660 F. Supp. 1202, 1987 U.S. Dist. LEXIS 4398
CourtDistrict Court, W.D. Kentucky
DecidedApril 20, 1987
DocketMDL 683
StatusPublished
Cited by20 cases

This text of 660 F. Supp. 1202 (In Re Air Crash Disaster at Gander, Newfoundland) is published on Counsel Stack Legal Research, covering District Court, W.D. Kentucky primary law. Counsel Stack provides free access to over 12 million legal documents including statutes, case law, regulations, and constitutions.

Bluebook
In Re Air Crash Disaster at Gander, Newfoundland, 660 F. Supp. 1202, 1987 U.S. Dist. LEXIS 4398 (W.D. Ky. 1987).

Opinion

*1206 MEMORANDUM OPINION

JOHNSTONE, Chief Judge.

This matter is before the court upon Arrow Air Corporation's, Batch Air Corporation’s, and World Air Incorporated’s Motions to Dismiss for lack of in personam jurisdiction. Plaintiffs claim both diversity jurisdiction, 28 U.S.C. § 1332, and federal question jurisdiction under 28 U.S.C. § 1331.

FACTS

This litigation was precipitated by the crash of Flight 950, a McDonnell-Douglas DC-8, owned by Arrow Air Corporation and chartered by the Multinational Force and Observers (the MFO). At the time of its crash, Flight 950 was transporting two hundred and forty-eight members of the 3rd Batallion 503d Infantry 101st Airborne Division from active duty in the Middle East to Fort Campbell, Kentucky. All passengers and crew aboard were killed in the crash.
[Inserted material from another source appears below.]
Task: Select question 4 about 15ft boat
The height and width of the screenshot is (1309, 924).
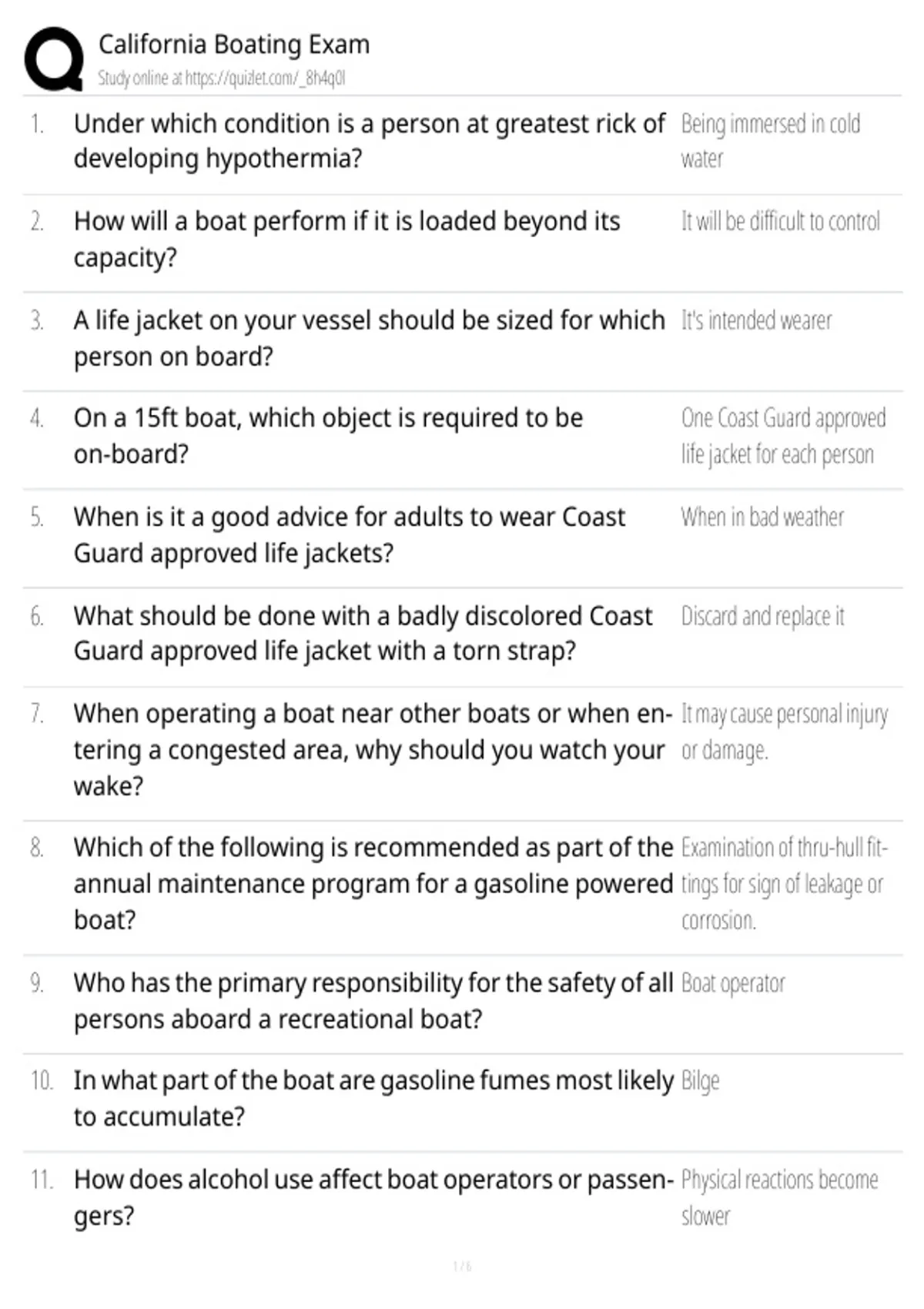Action: click(329, 436)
After the crash, over fifty Complaints seeking damages for wrongful death were filed in the United States District Court for the Western District of Kentucky against Arrow Air Corporation (Arrow), Batch Air Corporation (Batch), and World Airways Incorporated (World). The Complaints allege that Arrow operated the accident aircraft, and that Batch and World serviced and maintained it. Pursuant to the Judicial Panel on Multidistrict Litigation’s Order of April 10, 1986, 633 F.Supp. 50, all of these actions were consolidated in MDL #683 with actions transferred from other jurisdictions.

I. LONG ARM JURISDICTION OVER ARROW

Plaintiffs brought this action 1 pursuant to 28 U.S.C. § 1332. Accordingly, this court must look to the law of Kentucky, particularly the Kentucky long arm statute, Ky.Rev.Stat. § 454.210 (hereinafter referred to as K.R.S.), 2 to determine whether there is personal jurisdiction over the defendants. Erie R.R. v. Tompkins, 304 U.S. 64, 58 S.Ct. 817, 82 L.Ed. 1188 (1938). The defendants contest the assertion of jurisdiction over them pursuant to the Kentucky long arm statute on three basic grounds: 1) the defendants neither acted nor caused injury “in” Kentucky, 2) the plaintiffs’ claims do not “arise from” the defendants’ acts in Kentucky, and 3) the defendants do not have sufficient “minimum contacts” with Kentucky such that it would be fair and reasonable under due process to exercise jurisdiction over them.

A. Statutory Analysis

Defendant Arrow contends that one must begin the analysis of an assertion of in personam jurisdiction with a review of the relevant long arm statute. Davis H. Elliot Co. v. Caribbean Utilities Co., 513 F.2d 1176 (6th Cir.1975). According to Arrow’s review of the Kentucky long arm statute, none of its activities fall within any of the actions enumerated in K.R.S. § 454.-210(2)(a) which give rise to jurisdiction in Kentucky. Defendant Arrow argues that that if its actions cannot be pigeonholed into one of the subsections of 454.210(2)(a), that this court has no jurisdiction over it regardless of whether- constitutional due process would permit the exercise of jurisdiction.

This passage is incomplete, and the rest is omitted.